Gereksinimler:
A. Yenilenmiş ürünlerle ilgili metne göre okuyucunun genel hatlarıyla hakim olduğu kabul edilen bilgi alanlarını sıralayın.
B. Yenilenmiş ürünlerle ilgili metni son cümlesinin ardından sürdürün.

Verilen metin:
'''
Bu çalışma, okuyucunun borçlar hukuku bilgisine, satış sözleşmesi hükümlerine ve tüketici hukukuna genel hatlarıyla hakim olduğu esası kabul edilerek hazırlanmıştır. Bu sebeple hukuk camiası tarafından bilinen temel konulara çalışmanın esasından kopmamak adına girilmemiştir. Konunun gerektirdiği ölçülerde söz konusu hükümler çalışma içerisinde ele alınmıştır. Keza, bu çalışma ile yenilenmiş ürünler ile ilgili ancak temel konular ve Yönetmeliğin ancak giriş çerçevesinde birinci bölümünün değerlendirilmesi yapılabilmiştir. Çalışmada, Yönetmeliğin “Yenileme Faaliyetlerine İlişkin Usul ve Esaslar” başlıklı ikinci bölümü ile “Sorumluluğa İlişkin Usul ve Esaslar” başlıklı üçüncü bölümü ayrı ayrı olacak bir biçimde yeni çalışmaların veya akademik seviyede tez konusu olabilecektir. ilişkin madde bazında hükümlerin detaylı değerlendirilmesi yerine sadece bu çalışmanın kapsamında açıklamalar yapılmıştır.
'''
Sağlanan kayıtlar:
'''
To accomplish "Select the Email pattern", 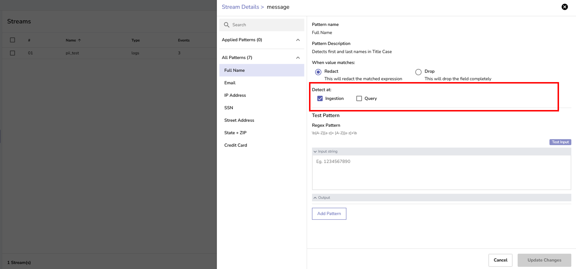I will coord(230,83).
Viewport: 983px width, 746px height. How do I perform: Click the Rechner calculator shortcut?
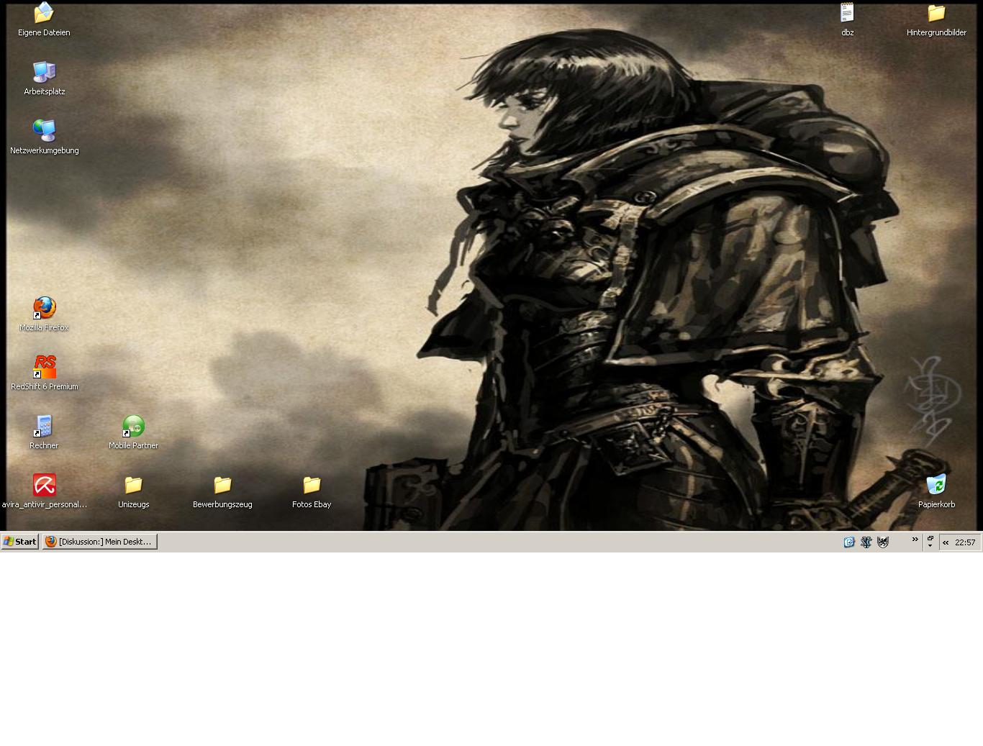pyautogui.click(x=44, y=426)
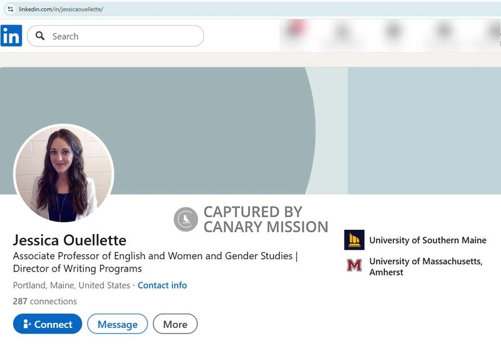The image size is (501, 348).
Task: Click the gray profile banner image
Action: tap(251, 130)
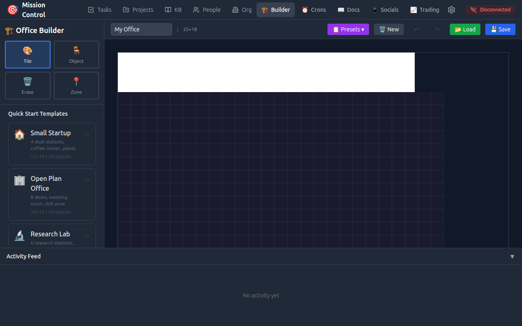Open the Small Startup template
Image resolution: width=522 pixels, height=326 pixels.
52,144
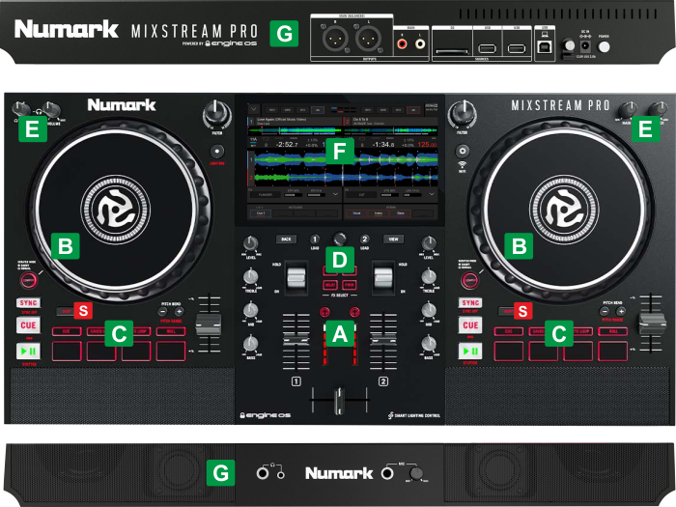Select the green B marker on left platter
Viewport: 676px width, 507px height.
(66, 246)
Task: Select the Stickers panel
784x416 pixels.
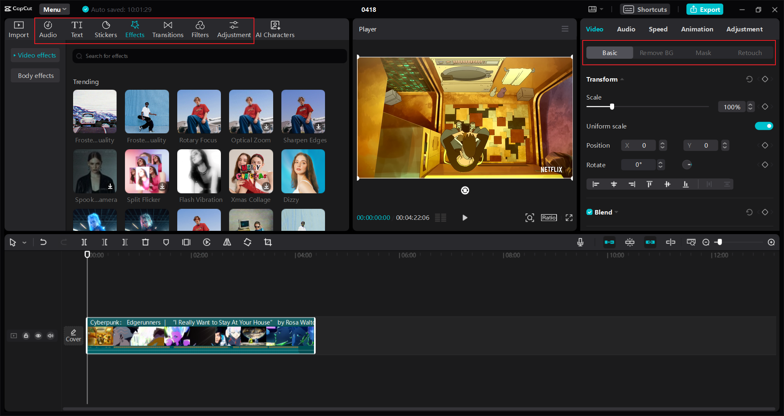Action: (106, 29)
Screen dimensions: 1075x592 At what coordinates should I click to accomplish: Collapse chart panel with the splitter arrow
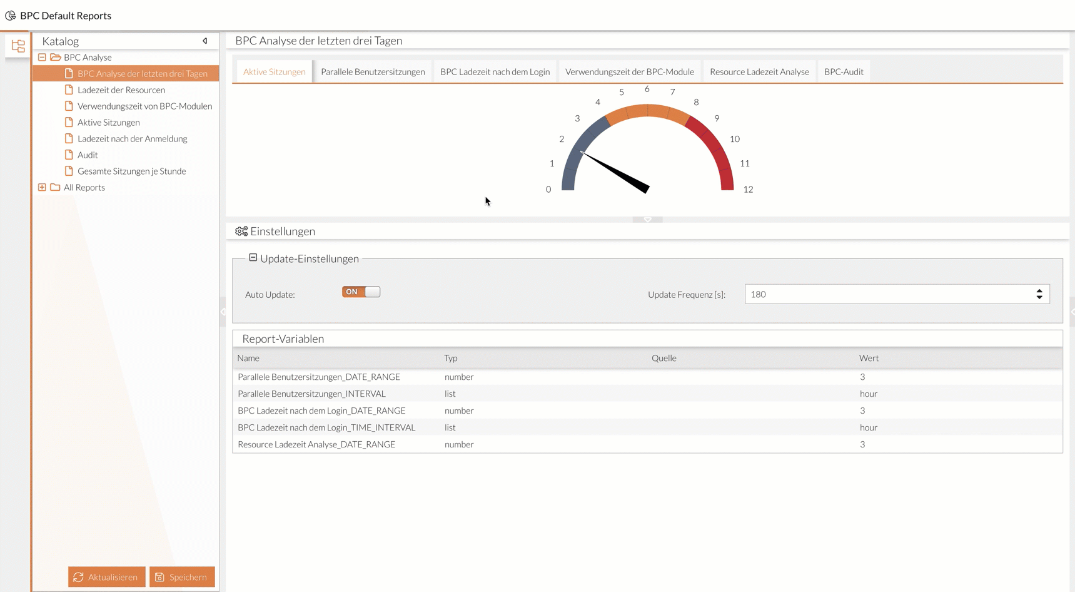coord(647,220)
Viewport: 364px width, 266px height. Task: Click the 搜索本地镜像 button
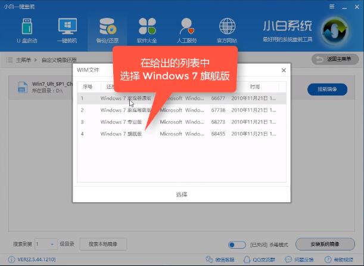107,245
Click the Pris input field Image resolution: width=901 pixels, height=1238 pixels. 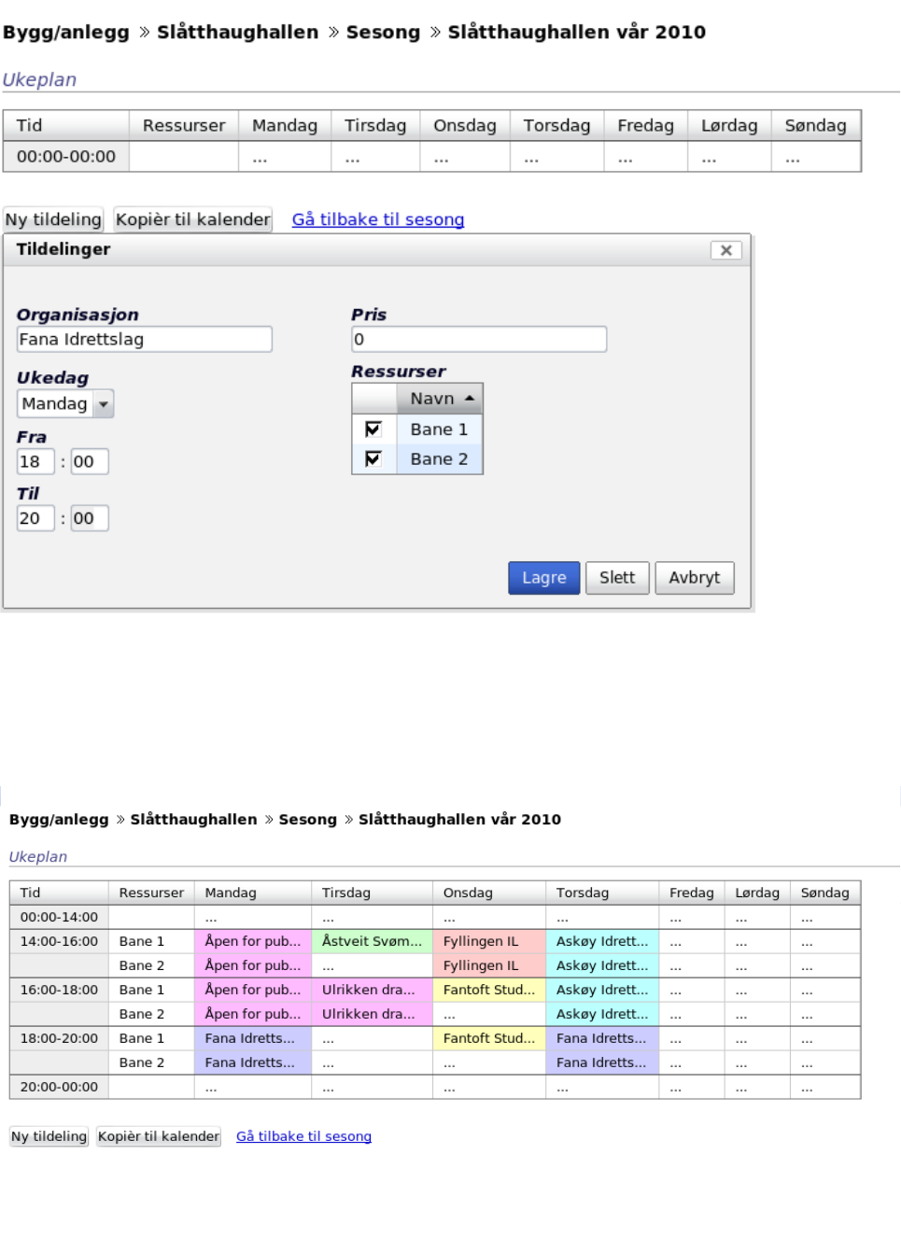pyautogui.click(x=478, y=339)
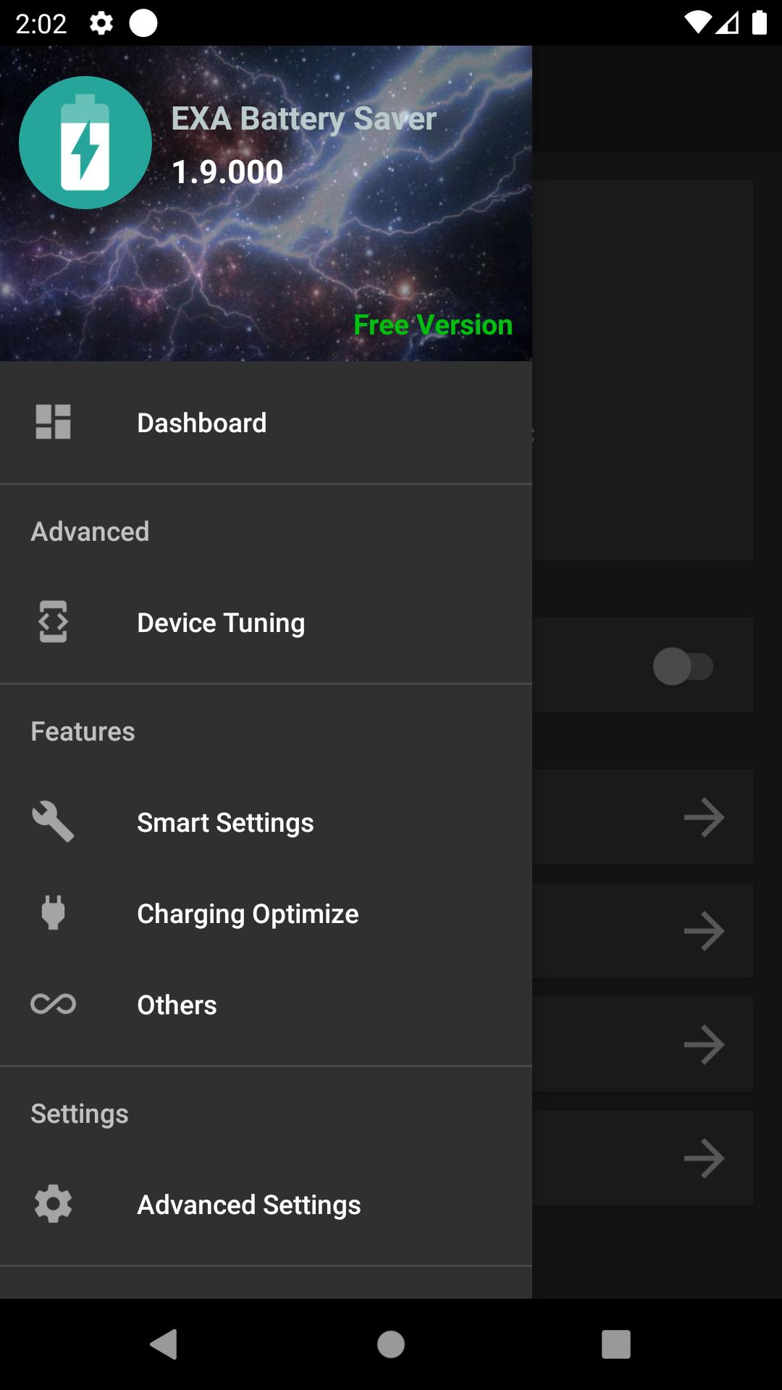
'''
Görev yanıtları:
A.
- Borçlar hukuku
- Satış sözleşmesi hükümleri
- Tüketici hukuku

B.
Yenilenmiş ürünler hakkında yabancı ülkelerdeki düzenlemelerin ele alınması her bir gelişmiş ülke açısından düşünüldüğünde tamamen ayrı ve monografik çalışmaları gerektirmektedir. Türk hukuku açısından da tüm hükümler ve düzenlemelerin de tek bir çalışma altında ele alınabilmesi mümkün değildir. Çalışma içerisinde görüleceği üzere, konunun giriş hükümleri, esas hükümleri, usul hükümleri, süreçte bulunan farklı konumdaki kişilerin sorumluluk hükümleri,1 tüketici hukuku yönü, satış sözleşmesi yönü, garanti hükümleri, süreçteki kişiler arasında kurulan ikili ve üçlü ilişkilerin hukuki niteliği, ortaya çıkabilecek sorunlarda uygulanması gereken hukuk vs. gibi birçok konu gerektiğinde tek tek incelenmeyi gerektirecek başlıklardır. Umulur ki yakın zaman içerisinde konuya ilişkin monografik çalışmalar artar bu sayede doktrine katkılar olduğu kadar uygulamaya da bu çalışmalar büyük faydalar sağlar.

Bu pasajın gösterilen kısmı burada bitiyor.